Kubernetes: 7 Open Source Logging and Tracing Tools You should Try

According to management thinker Peter Drucker "You can't manage what you can't measure". You may apply this to several disciplines and domains. Measurement is the key to understanding especially in complex environments like distributed systems in general and Kubernetes specifically.

Wikipedia defines observability as a measure of how well internal states of a system can be inferred from knowledge of its external outputs. The term observability is usually referred to in Control theory and it becomes widely adopted by DevOps and Cloud-Native communities.

Google defines Observability as a tooling or a technical solution that allows teams to actively debug their system. Observability is based on exploring properties and patterns not defined in advance and it has three pillars: Logging, Metrics, and Distributed Tracing. Observability is an excellent way to give your team super measurement capabilities, and in this post, we are going to focus on two of its pillars: Logging and Tracing. So, what are some open source tools we can use?

Jaeger - a Distributed Tracing System

Jaeger, inspired by Dapper and OpenZipkin, is a distributed tracing platform created by Uber Technologies and donated to Cloud Native Computing Foundation. It can be used for monitoring microservices-based distributed systems:

Distributed context propagation
Distributed transaction monitoring
Root cause analysis
Service dependency analysis
Performance / latency optimization

Kiali

Kiali provides answers to the questions: What microservices are part of my Istio service mesh and how are they connected? Kiali works with Istio to visualize the service mesh topology, features like circuit breakers or request rates.

Kiali also includes integration with Jaeger Tracing to provide distributed tracing out of the box. You can embed Kiali in other applications as the tool offers a simple feature called Kiosk mode. In this mode, Kiali won’t show the main header, nor the main navigation bar.

Fluent Bit

Fluent Bit is a Log Processor claimed to be fast. It's also a Log Forwarder. This tool works with Linux, Embedded Linux, MacOS and BSD family operating systems and runs on x86_64, x86, arm32v7, and arm64v8 architectures.

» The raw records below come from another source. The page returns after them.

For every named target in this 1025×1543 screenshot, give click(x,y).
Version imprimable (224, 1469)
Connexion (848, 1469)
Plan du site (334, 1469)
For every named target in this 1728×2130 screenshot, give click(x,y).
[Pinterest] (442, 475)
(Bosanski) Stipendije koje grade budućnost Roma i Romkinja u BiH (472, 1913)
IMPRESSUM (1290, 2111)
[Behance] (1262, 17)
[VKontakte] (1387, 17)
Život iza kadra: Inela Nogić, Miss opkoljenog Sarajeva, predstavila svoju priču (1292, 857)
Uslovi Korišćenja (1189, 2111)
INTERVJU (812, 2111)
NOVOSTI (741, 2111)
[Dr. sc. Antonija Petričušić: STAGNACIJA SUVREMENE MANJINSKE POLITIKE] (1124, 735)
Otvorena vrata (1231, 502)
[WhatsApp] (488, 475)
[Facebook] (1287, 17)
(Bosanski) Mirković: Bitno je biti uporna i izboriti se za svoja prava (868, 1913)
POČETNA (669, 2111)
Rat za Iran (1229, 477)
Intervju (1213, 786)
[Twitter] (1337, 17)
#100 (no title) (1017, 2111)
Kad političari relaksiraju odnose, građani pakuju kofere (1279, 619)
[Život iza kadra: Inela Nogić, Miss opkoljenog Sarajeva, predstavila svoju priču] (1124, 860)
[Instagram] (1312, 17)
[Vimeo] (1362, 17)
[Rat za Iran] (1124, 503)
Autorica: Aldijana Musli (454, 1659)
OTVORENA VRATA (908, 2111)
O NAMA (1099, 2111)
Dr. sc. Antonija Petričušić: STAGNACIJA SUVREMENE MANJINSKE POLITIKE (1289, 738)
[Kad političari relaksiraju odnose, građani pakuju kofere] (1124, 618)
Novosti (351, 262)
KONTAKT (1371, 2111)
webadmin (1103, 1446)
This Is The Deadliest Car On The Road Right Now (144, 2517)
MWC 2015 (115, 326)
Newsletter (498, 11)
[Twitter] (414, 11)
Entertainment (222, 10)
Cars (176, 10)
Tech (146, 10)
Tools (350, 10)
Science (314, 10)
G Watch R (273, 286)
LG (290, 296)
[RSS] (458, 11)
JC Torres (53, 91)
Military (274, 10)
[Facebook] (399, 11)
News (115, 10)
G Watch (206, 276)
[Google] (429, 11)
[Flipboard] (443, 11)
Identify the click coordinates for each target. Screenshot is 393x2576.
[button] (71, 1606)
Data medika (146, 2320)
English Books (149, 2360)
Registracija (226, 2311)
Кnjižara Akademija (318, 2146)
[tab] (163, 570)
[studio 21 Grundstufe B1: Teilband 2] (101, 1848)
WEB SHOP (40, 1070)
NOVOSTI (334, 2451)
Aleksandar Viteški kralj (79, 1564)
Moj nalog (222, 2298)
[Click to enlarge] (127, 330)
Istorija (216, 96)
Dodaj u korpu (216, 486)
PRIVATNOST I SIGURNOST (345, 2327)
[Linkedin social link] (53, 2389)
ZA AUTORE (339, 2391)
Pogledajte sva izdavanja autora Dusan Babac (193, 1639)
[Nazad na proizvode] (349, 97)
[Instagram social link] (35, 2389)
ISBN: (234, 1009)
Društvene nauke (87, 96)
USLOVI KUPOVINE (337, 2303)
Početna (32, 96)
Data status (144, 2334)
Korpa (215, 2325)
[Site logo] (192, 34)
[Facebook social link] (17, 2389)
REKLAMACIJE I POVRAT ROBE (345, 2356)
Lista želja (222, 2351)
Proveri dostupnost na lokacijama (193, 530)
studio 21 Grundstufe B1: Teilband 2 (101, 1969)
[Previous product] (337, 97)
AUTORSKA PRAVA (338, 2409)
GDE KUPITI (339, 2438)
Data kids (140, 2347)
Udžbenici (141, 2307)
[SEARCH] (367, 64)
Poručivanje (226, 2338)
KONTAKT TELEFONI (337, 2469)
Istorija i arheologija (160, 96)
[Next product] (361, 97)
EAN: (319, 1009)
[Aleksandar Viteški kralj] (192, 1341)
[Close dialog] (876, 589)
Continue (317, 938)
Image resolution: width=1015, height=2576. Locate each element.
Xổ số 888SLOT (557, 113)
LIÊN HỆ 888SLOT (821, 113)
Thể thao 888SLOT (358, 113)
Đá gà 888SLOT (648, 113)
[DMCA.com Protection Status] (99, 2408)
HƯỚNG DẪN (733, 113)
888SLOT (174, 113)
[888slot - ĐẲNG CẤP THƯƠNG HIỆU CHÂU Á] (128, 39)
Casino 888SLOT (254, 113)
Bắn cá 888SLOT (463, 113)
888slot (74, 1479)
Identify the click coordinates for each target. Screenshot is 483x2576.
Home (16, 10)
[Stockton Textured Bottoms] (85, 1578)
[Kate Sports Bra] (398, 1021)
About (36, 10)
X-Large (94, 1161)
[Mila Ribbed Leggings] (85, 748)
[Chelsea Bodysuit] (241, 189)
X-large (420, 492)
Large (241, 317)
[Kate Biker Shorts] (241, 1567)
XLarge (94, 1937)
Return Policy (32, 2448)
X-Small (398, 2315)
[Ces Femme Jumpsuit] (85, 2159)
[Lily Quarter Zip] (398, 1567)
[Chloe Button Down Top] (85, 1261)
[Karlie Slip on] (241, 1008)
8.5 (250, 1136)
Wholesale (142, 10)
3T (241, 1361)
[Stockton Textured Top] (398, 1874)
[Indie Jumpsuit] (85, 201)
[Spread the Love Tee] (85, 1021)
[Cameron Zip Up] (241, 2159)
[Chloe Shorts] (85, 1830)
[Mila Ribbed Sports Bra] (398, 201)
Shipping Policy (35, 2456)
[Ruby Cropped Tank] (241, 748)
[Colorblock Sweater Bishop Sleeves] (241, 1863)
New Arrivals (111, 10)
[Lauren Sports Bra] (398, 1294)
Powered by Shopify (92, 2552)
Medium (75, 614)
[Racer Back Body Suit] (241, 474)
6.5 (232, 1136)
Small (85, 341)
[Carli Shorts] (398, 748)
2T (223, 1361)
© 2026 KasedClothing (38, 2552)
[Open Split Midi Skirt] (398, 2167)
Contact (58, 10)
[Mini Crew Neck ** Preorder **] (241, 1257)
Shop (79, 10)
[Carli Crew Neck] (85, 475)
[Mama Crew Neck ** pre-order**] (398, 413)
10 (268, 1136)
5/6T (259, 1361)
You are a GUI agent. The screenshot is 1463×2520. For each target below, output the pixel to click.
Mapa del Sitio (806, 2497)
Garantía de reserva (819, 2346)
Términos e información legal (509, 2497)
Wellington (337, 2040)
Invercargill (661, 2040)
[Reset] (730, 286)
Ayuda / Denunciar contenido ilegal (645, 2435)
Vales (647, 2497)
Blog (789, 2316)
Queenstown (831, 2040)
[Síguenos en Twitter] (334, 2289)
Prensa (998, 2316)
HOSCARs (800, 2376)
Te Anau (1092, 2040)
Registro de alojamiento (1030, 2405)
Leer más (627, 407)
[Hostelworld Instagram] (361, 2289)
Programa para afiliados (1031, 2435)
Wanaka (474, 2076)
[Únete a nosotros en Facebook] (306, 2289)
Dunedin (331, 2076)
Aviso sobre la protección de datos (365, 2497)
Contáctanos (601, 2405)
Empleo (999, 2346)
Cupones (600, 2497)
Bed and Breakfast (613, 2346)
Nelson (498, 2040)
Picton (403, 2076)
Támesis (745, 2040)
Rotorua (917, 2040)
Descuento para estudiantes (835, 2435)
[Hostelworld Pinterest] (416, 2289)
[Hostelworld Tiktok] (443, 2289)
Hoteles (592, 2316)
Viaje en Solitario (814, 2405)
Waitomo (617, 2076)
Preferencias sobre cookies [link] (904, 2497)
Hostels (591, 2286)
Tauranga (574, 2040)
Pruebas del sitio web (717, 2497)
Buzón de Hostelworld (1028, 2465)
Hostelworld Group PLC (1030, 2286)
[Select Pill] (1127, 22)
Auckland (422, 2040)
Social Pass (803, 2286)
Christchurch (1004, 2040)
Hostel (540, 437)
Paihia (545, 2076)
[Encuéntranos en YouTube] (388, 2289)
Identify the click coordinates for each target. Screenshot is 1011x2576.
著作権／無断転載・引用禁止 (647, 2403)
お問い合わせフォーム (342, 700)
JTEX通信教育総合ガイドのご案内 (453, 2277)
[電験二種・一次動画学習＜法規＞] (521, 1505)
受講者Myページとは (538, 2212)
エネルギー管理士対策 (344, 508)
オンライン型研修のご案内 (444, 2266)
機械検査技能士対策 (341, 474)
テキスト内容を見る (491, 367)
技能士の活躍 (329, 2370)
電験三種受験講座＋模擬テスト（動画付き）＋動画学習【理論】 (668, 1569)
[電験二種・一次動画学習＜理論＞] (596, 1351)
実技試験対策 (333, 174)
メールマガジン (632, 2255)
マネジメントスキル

It's part of the Fluentd Ecosystem and a CNCF sub-project. Fluent Bit allows to collect log events or metrics from different sources, process them, and deliver them to different backends such as Fluentd, Elasticsearch, NATS, InfluxDB, or any custom HTTP end-point within others.

In addition, Fluent Bit comes with full Stream Processing capabilities: data manipulation and analytics using SQL queries.

Prometheus

Prometheus, a Cloud Native Computing Foundation project, is a systems and service monitoring system. It collects metrics from configured targets at given intervals, evaluates rule expressions, displays the results, and can trigger alerts when specified conditions are observed.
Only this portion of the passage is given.